The posts where an individual creates an image, and fills it with a quote of something that they said? They then attribute that quote to themselves, write more copy about it in the post and share it across their social feeds.
“People will forget what you said, people will forget what you did, but people will never forget how you made them feel.” – Maya Angelou.
Are you Maya Angelou?
Brilliant words. A truism. This must be shared and understood by all. Did you know that the actual quote is, “They may forget what you said — but they will never forget how you made them feel.” Did you know that this saying is actually from 1971 and it is ascribed to Carl W. Buehner who was a high-level official in The Church of Jesus Christ of Latter-Day Saints (according to Quote Investigator). But it’s not just the quote. The quote must be played out on a picture of a distant sunrise, or placed next to a tree glowing in the spring sun, or maybe it’s an image of a baby blue stream in the woods… you get the idea. Look, it’s one thing to share a classic or a great quote. It’s another thing to not attribute it (either to the right person or at all). It’s a whole other ball of wax, if we’ve devolved to the point where we think that whatever we say is worthy of being quotable (and then sharable). It’s a little much, isn’t it?
Let’s try to stay positive.
I’ve done my best to be graceful about these posts (even the ones that have spelling mistakes in them), but it’s coming to the point where people actually believe that there’s an audience that wants and demands these self-quotes. I don’t know if social media has normalized this level of narcissism, or if it’s that the design technology makes it so easy to create these images… I’m just not sure. But here is what I believe: if you say, write or speak something so profound and powerful, the audience will pick it up, share it, create the graphic for you, and turn it into something much bigger than your words. These quotation graphics should be a tribute from others to the value of your words. While we can never put the genie back in the bottle of how we share the best “us” to the world, we’ve suddenly taking this self-quoting to an entirely different stratosphere when we, ourselves, believe that something we said is so profound that we must be created into a graphic and shared. How can the world move forward and not know about how brilliant I am?
Are we truly this quotable?
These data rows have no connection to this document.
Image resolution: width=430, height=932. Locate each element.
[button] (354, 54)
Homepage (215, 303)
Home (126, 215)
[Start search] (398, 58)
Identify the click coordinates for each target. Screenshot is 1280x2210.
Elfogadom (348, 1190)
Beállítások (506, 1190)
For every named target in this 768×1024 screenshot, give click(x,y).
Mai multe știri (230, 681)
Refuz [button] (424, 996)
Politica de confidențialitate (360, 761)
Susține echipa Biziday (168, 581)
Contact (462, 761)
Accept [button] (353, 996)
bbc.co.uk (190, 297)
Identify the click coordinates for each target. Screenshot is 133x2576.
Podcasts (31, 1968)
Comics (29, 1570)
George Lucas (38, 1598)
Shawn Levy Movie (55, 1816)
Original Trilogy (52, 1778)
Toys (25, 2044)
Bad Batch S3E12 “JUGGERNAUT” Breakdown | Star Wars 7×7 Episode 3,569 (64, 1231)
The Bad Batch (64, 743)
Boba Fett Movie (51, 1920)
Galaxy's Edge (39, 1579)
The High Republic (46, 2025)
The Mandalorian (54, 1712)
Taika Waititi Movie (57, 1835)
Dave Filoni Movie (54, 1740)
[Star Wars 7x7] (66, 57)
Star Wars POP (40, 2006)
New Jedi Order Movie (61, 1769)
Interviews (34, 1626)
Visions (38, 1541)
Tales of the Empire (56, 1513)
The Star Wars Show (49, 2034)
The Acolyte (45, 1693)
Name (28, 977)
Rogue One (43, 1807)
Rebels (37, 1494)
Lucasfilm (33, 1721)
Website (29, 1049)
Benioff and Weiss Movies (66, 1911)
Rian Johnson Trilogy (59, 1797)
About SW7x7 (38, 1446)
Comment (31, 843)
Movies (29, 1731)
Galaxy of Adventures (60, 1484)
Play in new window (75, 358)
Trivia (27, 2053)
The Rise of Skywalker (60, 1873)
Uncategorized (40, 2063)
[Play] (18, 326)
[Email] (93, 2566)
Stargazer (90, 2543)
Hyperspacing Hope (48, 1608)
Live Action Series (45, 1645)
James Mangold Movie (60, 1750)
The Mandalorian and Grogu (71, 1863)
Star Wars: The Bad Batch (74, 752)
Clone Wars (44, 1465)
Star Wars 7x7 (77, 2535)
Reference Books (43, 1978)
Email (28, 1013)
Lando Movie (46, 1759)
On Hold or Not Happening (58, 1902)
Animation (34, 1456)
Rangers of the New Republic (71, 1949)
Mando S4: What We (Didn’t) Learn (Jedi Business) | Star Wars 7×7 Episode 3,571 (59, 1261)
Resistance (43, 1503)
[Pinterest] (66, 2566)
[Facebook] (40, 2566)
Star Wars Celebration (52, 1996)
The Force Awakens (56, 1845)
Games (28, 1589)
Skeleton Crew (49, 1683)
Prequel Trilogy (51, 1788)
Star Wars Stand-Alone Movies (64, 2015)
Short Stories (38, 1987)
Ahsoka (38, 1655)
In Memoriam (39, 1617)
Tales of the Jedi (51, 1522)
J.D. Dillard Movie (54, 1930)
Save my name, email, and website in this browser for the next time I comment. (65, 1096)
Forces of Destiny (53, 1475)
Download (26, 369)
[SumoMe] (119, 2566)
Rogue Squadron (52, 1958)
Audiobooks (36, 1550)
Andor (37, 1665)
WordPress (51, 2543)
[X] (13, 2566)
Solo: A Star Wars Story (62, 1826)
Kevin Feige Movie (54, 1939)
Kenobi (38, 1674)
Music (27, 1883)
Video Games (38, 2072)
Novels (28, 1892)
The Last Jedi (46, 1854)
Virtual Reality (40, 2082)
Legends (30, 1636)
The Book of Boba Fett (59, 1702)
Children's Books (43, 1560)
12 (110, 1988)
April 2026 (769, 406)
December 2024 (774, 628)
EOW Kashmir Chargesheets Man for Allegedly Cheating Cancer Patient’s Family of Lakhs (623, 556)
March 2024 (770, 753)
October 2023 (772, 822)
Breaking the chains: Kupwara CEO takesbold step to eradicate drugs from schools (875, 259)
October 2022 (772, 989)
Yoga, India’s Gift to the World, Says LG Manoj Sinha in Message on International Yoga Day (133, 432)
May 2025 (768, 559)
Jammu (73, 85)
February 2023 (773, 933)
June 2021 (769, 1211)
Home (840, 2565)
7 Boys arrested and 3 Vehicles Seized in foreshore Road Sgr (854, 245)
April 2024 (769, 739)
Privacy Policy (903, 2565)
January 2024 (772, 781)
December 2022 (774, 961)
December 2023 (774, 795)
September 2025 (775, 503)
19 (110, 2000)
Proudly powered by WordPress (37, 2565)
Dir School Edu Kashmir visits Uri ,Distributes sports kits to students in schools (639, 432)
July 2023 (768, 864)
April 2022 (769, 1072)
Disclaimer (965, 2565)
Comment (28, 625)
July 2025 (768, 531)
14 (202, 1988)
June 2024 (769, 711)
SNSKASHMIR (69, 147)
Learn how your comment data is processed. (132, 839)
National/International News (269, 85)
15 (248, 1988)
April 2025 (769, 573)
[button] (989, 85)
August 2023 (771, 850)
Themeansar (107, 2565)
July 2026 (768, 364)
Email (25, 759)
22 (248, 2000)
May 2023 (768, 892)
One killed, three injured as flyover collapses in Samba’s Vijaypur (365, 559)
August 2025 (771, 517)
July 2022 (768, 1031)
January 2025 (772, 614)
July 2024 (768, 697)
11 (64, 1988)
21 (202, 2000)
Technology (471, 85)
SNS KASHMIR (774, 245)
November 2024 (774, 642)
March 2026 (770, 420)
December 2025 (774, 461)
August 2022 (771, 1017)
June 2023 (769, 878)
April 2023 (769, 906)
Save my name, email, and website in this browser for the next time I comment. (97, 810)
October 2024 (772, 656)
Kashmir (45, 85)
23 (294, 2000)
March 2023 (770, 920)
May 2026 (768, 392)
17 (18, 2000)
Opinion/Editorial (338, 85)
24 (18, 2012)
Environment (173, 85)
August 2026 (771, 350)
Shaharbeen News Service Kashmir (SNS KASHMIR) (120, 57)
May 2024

I don’t believe that we are. I do believe that when someone says something, does something or pushes an idea out there, that the most powerful thing that can happen is when people share it. Is there harm in individuals creating these JPGs of their own words and sharing them? Of course not. Are there bigger fish to fry? Of course there are. Still, we are all trying to get better at marketing ourselves. Because of that, we will try everything/anything to get the word. Self-quoting is not the ideal way to do this. It could be the worst.
The eternal optimist.
The truth is that I am not being pessimistic or mean. I’m trying to be an optimist here. I’m trying to shine a light on a practice with a sense of “we can do better,” instead of the big eyeroll that these self-quote images usually generate. Instead, here’s a bigger idea: Create great content. Say brilliant things. If, indeed, the content is great and the words are brilliant, have trust and faith that the community and audience will service it by creating these JPGs, and sharing what you say with the world. Ask yourself this question: Would you rather have someone else tell the world how great you are, or would you rather tell everyone yourself?
Ideas that are meant to fly, always fly. Great thoughts that are spoken, always get traction. There’s no need to force it. Keep producing and the thinking will find its audience.